Parallel computing
Parallel computing can significantly shorten time of your job because the job uses multiple resources at once.
MetaCentrum offers two ways of parallel computing - OpenMP and MPI, which can be used separately or can be combined.
OpenMP
If your application is able to use multiple threads via a shared memory, request a single chunk with multiple processors and make sure the variable OMP_NUM_THREADS
is set.
Warning
Setting the variable OMP_NUM_THREADS
is important, as it restricts the number of processes that can run in parallel. If OMP_NUM_THREADS
is not set, the application may try to use all the available cores and batch system will kill your job.

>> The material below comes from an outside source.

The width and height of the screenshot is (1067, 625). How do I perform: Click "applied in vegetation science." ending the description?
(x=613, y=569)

For example with qsub command:
qsub -l select=1:ncpus=4:ompthreads=4:mem=16gb:scratch_local=5gb -l walltime=24:00:00 script.sh
add to the batch script the line:
export OMP_NUM_THREADS=4 # write the number explicitly
or (a safer way):
export OMP_NUM_THREADS=$PBS_NUM_PPN # set it equal to PBS variable PBS_NUM_PPN (number of CPUs in a chunk)
MPI
Running an MPI computation is possible via mpirun
command.
If your application consists of multiple processes communicating via a message passing interface, request for a set of chunks with arbitrary number of processors.
For example:
qsub -l select=2:ncpus=2:mem=1gb:scratch_local=2gb -l walltime=1:00:00 script.sh
For most applications, it is preferable to use large chunks (many nodes with 32 or 64 CPUs (cores) are available in Metacentrum) rather than many small chunks since communication inside shared of memory of single node is faster than external network.
PBS may or may not place multiple chunks on single node (depending on available resources and other jobs).

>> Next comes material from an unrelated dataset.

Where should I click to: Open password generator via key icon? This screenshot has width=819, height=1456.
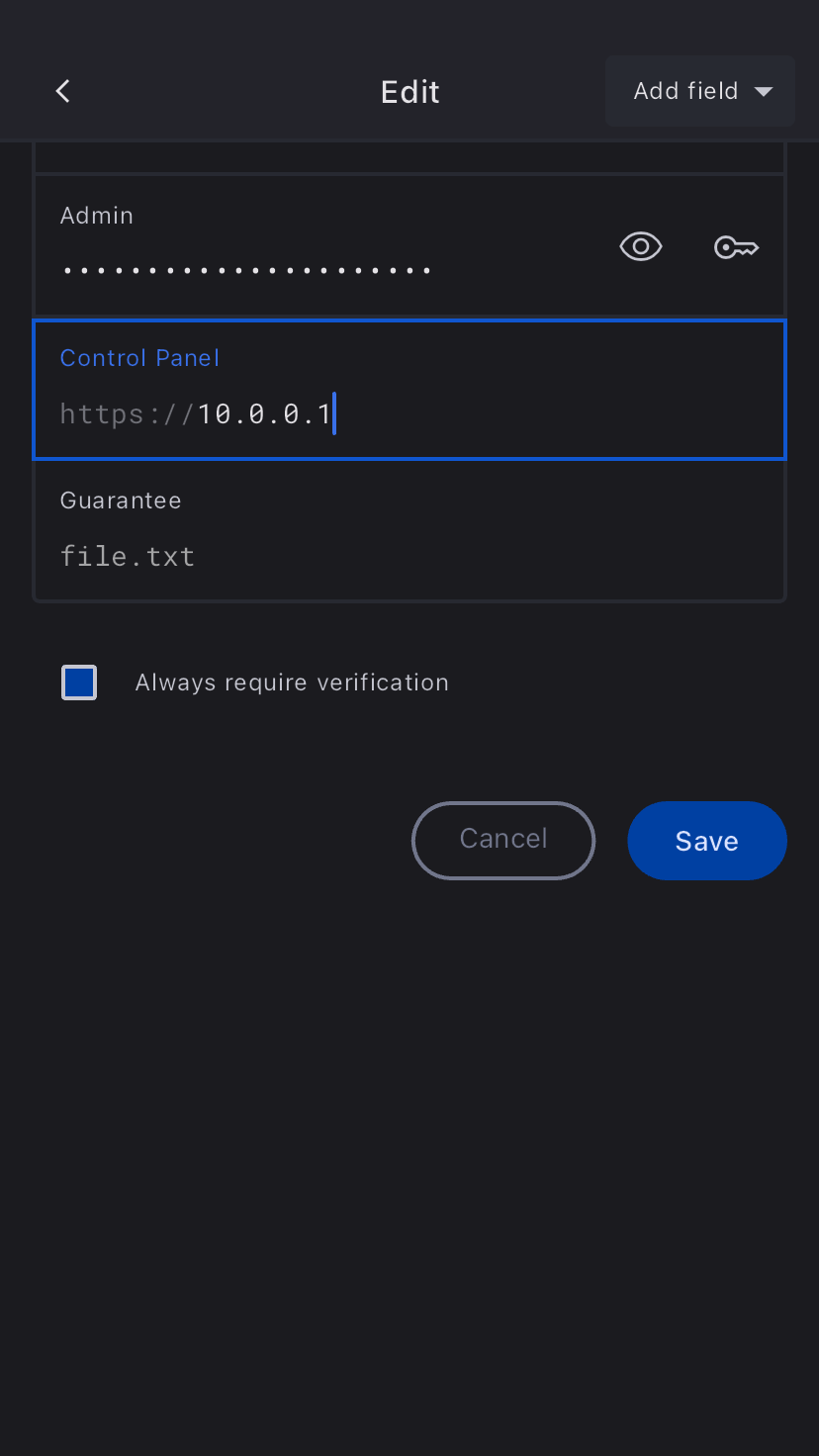[736, 247]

To ensure that the nodes are on the same cluster, we recommend to use the option -l place=group=cluster
:
qsub -l select=2:ncpus=2:mem=1gb:scratch_local=2gb -l place=group=cluster -l walltime=1:00:00 skript.sh
In special cases when each chunk must be placed on a different node, use -l place = scatter
parameter.
qsub -l select=2:ncpus=2:mem=1gb:scratch_local=2gb -l place=scatter -l walltime=1:00:00 skript.sh
Then run your calculation as
mpirun myMPIapp
Use InfiniBand connection
To get even a better speedup, you can request special nodes, which are interconnected by a low-latency InfiniBand connection.

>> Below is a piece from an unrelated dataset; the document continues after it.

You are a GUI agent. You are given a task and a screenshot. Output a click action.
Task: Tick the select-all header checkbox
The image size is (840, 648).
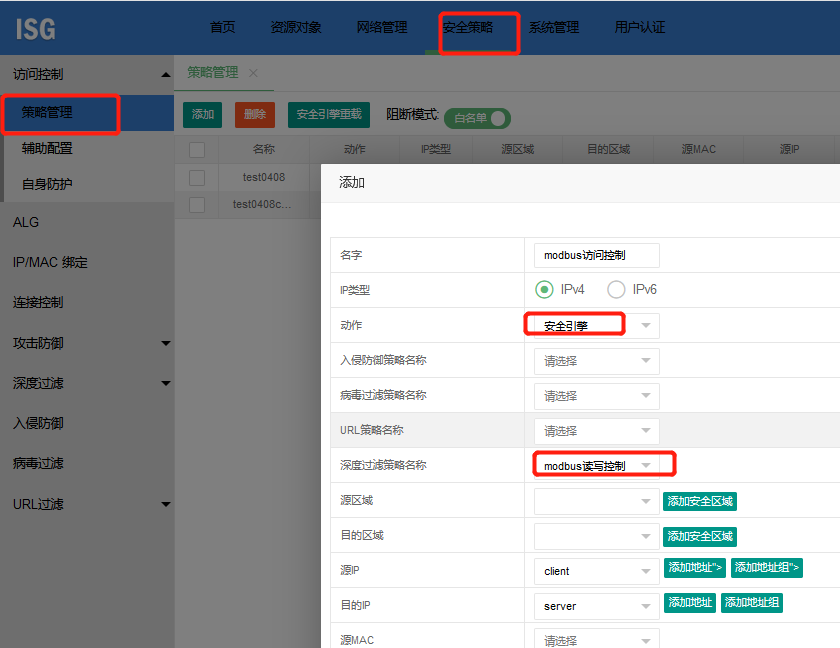(197, 150)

qsub -l select=4:ncpus=4:mem=1gb:scratch_local=1gb -l walltime=1:00:00 -l place=group=infiniband script.sh
MPI and OpenMP interaction
If your application supports both types of parallelization (MPI and OpenMP), you can combine them. This requires some level of caution, otherwise the job might get to conflict with the scheduler.
PBS options for parallelization are:
ompthreads=[number]
: how many OpenMP threads can run on 1 chunkmpiprocs=[number]
: how many MPI processes can run on 1 chunk
Examples of correct using the OpenMP library:
Requested resources | Example |
---|---|
1 device, more processors | export OMP_NUM_THREADS=$PBS_NUM_PPN mpirun -n 1 /path/to/program ... |
1 device, more processors | export OMP_NUM_THREADS=1 mpirun /path/to/program ... |
2 device, more processors | cat $PBS_NODEFILE | uniq >nodes.txt export OMP_NUM_THREADS=$PBS_NUM_PPN mpirun -n 2 --hostfile nodes.txt /path/to/program ... |